*DIRECTIONS FOR THIS TASK:* An exact copy of every record is the required answer.

Top of DATA LISTING

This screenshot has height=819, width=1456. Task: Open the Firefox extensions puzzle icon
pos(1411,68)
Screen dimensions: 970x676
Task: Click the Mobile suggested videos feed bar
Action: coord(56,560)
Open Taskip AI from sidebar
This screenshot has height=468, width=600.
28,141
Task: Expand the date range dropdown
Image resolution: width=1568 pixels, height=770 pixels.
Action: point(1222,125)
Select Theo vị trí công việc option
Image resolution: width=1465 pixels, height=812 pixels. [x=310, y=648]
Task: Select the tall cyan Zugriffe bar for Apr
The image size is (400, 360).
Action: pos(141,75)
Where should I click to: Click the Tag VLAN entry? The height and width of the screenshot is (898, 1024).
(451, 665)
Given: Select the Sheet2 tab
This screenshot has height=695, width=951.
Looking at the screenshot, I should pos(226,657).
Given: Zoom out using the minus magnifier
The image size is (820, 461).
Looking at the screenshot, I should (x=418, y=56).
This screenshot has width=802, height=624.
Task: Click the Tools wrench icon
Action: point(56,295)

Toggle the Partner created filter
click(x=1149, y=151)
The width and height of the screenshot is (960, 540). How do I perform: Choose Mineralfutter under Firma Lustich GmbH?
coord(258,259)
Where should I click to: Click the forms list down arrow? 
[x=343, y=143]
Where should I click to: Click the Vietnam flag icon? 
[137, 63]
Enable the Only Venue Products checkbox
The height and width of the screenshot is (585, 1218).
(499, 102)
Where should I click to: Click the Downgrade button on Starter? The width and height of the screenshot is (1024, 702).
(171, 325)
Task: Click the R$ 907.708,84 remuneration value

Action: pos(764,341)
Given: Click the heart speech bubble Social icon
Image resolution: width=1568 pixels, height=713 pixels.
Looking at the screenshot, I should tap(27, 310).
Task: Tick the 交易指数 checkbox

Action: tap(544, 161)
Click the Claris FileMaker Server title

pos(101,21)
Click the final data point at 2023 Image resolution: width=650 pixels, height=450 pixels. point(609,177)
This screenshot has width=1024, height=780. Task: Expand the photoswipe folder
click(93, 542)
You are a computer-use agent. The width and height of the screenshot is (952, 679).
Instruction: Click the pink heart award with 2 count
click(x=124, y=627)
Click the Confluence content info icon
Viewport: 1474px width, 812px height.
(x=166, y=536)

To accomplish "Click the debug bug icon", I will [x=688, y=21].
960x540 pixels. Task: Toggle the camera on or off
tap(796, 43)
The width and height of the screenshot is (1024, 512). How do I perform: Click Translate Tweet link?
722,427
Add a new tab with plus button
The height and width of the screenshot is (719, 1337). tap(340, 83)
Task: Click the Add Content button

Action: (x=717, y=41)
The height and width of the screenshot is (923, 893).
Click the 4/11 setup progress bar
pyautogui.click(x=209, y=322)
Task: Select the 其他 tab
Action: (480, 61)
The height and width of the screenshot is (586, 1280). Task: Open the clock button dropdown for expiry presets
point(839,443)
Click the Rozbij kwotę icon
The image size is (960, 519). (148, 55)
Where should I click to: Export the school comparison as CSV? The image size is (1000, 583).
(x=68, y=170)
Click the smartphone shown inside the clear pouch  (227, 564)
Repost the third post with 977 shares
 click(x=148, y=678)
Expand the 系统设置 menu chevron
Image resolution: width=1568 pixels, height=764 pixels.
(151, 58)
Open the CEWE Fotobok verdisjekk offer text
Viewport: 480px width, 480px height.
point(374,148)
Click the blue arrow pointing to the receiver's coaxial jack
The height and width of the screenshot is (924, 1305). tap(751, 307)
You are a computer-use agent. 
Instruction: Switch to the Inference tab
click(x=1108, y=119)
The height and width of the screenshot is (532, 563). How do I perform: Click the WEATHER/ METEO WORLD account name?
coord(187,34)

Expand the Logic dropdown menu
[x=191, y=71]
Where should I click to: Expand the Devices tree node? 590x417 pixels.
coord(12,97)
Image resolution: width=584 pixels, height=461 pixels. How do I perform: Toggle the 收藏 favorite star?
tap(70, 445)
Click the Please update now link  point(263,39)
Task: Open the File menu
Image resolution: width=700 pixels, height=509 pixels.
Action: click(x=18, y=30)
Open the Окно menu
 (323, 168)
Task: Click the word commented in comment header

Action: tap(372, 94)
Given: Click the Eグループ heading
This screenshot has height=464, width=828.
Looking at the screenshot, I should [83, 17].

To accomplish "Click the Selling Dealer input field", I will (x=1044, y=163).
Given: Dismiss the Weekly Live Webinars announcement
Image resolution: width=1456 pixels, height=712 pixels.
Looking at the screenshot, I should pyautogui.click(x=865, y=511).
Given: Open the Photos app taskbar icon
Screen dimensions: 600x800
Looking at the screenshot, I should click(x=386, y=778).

Bottom of DATA LISTING

*FINAL ANSWER:*
This screenshot has height=819, width=1456. Task: Open the Firefox extensions puzzle icon
pos(1411,68)
Screen dimensions: 970x676
Task: Click the Mobile suggested videos feed bar
Action: coord(56,560)
Open Taskip AI from sidebar
This screenshot has height=468, width=600.
28,141
Task: Expand the date range dropdown
Image resolution: width=1568 pixels, height=770 pixels.
Action: point(1222,125)
Select Theo vị trí công việc option
Image resolution: width=1465 pixels, height=812 pixels. [x=310, y=648]
Task: Select the tall cyan Zugriffe bar for Apr
The image size is (400, 360).
Action: pos(141,75)
Where should I click to: Click the Tag VLAN entry? The height and width of the screenshot is (898, 1024).
(451, 665)
Given: Select the Sheet2 tab
This screenshot has height=695, width=951.
Looking at the screenshot, I should pos(226,657).
Given: Zoom out using the minus magnifier
The image size is (820, 461).
Looking at the screenshot, I should (x=418, y=56).
This screenshot has width=802, height=624.
Task: Click the Tools wrench icon
Action: point(56,295)

Toggle the Partner created filter
click(x=1149, y=151)
The width and height of the screenshot is (960, 540). How do I perform: Choose Mineralfutter under Firma Lustich GmbH?
coord(258,259)
Where should I click to: Click the forms list down arrow? 
[x=343, y=143]
Where should I click to: Click the Vietnam flag icon? 
[137, 63]
Enable the Only Venue Products checkbox
The height and width of the screenshot is (585, 1218).
(499, 102)
Where should I click to: Click the Downgrade button on Starter? The width and height of the screenshot is (1024, 702).
(171, 325)
Task: Click the R$ 907.708,84 remuneration value

Action: pos(764,341)
Given: Click the heart speech bubble Social icon
Image resolution: width=1568 pixels, height=713 pixels.
Looking at the screenshot, I should tap(27, 310).
Task: Tick the 交易指数 checkbox

Action: tap(544, 161)
Click the Claris FileMaker Server title

pos(101,21)
Click the final data point at 2023 Image resolution: width=650 pixels, height=450 pixels. point(609,177)
This screenshot has width=1024, height=780. Task: Expand the photoswipe folder
click(93, 542)
You are a computer-use agent. The width and height of the screenshot is (952, 679).
Instruction: Click the pink heart award with 2 count
click(x=124, y=627)
Click the Confluence content info icon
Viewport: 1474px width, 812px height.
(x=166, y=536)

To accomplish "Click the debug bug icon", I will [x=688, y=21].
960x540 pixels. Task: Toggle the camera on or off
tap(796, 43)
The width and height of the screenshot is (1024, 512). How do I perform: Click Translate Tweet link?
722,427
Add a new tab with plus button
The height and width of the screenshot is (719, 1337). tap(340, 83)
Task: Click the Add Content button

Action: (x=717, y=41)
The height and width of the screenshot is (923, 893).
Click the 4/11 setup progress bar
pyautogui.click(x=209, y=322)
Task: Select the 其他 tab
Action: (480, 61)
The height and width of the screenshot is (586, 1280). Task: Open the clock button dropdown for expiry presets
point(839,443)
Click the Rozbij kwotę icon
The image size is (960, 519). (148, 55)
Where should I click to: Export the school comparison as CSV? The image size is (1000, 583).
(x=68, y=170)
Click the smartphone shown inside the clear pouch  (227, 564)
Repost the third post with 977 shares
 click(x=148, y=678)
Expand the 系统设置 menu chevron
Image resolution: width=1568 pixels, height=764 pixels.
(151, 58)
Open the CEWE Fotobok verdisjekk offer text
Viewport: 480px width, 480px height.
point(374,148)
Click the blue arrow pointing to the receiver's coaxial jack
The height and width of the screenshot is (924, 1305). tap(751, 307)
You are a computer-use agent. 
Instruction: Switch to the Inference tab
click(x=1108, y=119)
The height and width of the screenshot is (532, 563). How do I perform: Click the WEATHER/ METEO WORLD account name?
coord(187,34)

Expand the Logic dropdown menu
[x=191, y=71]
Where should I click to: Expand the Devices tree node? 590x417 pixels.
coord(12,97)
Image resolution: width=584 pixels, height=461 pixels. How do I perform: Toggle the 收藏 favorite star?
tap(70, 445)
Click the Please update now link  point(263,39)
Task: Open the File menu
Image resolution: width=700 pixels, height=509 pixels.
Action: click(x=18, y=30)
Open the Окно menu
 (323, 168)
Task: Click the word commented in comment header

Action: tap(372, 94)
Given: Click the Eグループ heading
This screenshot has height=464, width=828.
Looking at the screenshot, I should [83, 17].

To accomplish "Click the Selling Dealer input field", I will (x=1044, y=163).
Given: Dismiss the Weekly Live Webinars announcement
Image resolution: width=1456 pixels, height=712 pixels.
Looking at the screenshot, I should pyautogui.click(x=865, y=511).
Given: Open the Photos app taskbar icon
Screen dimensions: 600x800
Looking at the screenshot, I should click(x=386, y=778).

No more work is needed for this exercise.